● **What you will do**:
Your task is to return the span of lines beginning at the one with "How do I perform: Click" and ending at the last line of the data, exactly as it stands.

● **Data entries**:
>>>>>

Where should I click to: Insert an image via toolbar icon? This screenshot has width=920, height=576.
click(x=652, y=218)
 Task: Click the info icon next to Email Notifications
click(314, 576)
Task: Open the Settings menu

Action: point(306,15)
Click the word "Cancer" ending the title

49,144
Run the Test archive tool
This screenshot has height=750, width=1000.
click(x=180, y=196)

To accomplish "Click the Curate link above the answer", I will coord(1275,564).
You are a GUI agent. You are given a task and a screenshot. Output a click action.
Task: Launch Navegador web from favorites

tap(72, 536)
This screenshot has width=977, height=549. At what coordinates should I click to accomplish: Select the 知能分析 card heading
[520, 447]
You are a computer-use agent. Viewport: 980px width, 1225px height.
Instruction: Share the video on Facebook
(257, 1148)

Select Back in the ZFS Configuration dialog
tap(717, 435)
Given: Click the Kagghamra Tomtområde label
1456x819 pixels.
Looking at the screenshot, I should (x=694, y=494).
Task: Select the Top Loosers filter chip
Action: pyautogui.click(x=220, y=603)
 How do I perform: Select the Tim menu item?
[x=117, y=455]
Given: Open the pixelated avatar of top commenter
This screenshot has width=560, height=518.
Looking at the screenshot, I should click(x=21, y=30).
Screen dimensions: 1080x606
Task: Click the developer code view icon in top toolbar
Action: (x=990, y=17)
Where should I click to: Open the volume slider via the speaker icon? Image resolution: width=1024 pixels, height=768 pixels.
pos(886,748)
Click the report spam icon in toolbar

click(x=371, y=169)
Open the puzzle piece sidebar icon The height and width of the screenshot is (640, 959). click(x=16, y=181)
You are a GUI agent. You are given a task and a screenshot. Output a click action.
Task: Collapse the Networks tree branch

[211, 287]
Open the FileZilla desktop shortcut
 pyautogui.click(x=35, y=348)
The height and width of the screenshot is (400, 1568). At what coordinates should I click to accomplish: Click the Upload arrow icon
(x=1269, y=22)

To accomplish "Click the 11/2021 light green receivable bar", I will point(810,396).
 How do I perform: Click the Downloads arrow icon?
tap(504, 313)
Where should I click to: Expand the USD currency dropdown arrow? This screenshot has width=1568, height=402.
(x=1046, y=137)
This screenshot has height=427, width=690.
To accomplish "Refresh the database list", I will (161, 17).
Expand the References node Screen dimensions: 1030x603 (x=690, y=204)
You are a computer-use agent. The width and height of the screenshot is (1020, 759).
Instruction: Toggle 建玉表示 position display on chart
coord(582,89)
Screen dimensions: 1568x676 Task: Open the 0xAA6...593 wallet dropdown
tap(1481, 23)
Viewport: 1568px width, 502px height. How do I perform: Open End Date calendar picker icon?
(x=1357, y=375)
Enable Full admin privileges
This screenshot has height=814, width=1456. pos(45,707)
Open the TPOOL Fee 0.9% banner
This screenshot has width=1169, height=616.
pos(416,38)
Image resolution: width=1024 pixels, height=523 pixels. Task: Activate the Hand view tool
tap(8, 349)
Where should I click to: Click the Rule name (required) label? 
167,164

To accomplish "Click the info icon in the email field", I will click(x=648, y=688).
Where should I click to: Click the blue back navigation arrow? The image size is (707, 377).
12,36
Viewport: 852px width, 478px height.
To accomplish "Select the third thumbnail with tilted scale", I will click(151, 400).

<<<<<

● **Output**:
 How do I perform: Click the Downloads arrow icon?
tap(504, 313)
Where should I click to: Expand the USD currency dropdown arrow? This screenshot has width=1568, height=402.
(x=1046, y=137)
This screenshot has height=427, width=690.
To accomplish "Refresh the database list", I will (161, 17).
Expand the References node Screen dimensions: 1030x603 (x=690, y=204)
You are a computer-use agent. The width and height of the screenshot is (1020, 759).
Instruction: Toggle 建玉表示 position display on chart
coord(582,89)
Screen dimensions: 1568x676 Task: Open the 0xAA6...593 wallet dropdown
tap(1481, 23)
Viewport: 1568px width, 502px height. How do I perform: Open End Date calendar picker icon?
(x=1357, y=375)
Enable Full admin privileges
This screenshot has height=814, width=1456. pos(45,707)
Open the TPOOL Fee 0.9% banner
This screenshot has width=1169, height=616.
pos(416,38)
Image resolution: width=1024 pixels, height=523 pixels. Task: Activate the Hand view tool
tap(8, 349)
Where should I click to: Click the Rule name (required) label? 
167,164

To accomplish "Click the info icon in the email field", I will click(x=648, y=688).
Where should I click to: Click the blue back navigation arrow? The image size is (707, 377).
12,36
Viewport: 852px width, 478px height.
To accomplish "Select the third thumbnail with tilted scale", I will click(151, 400).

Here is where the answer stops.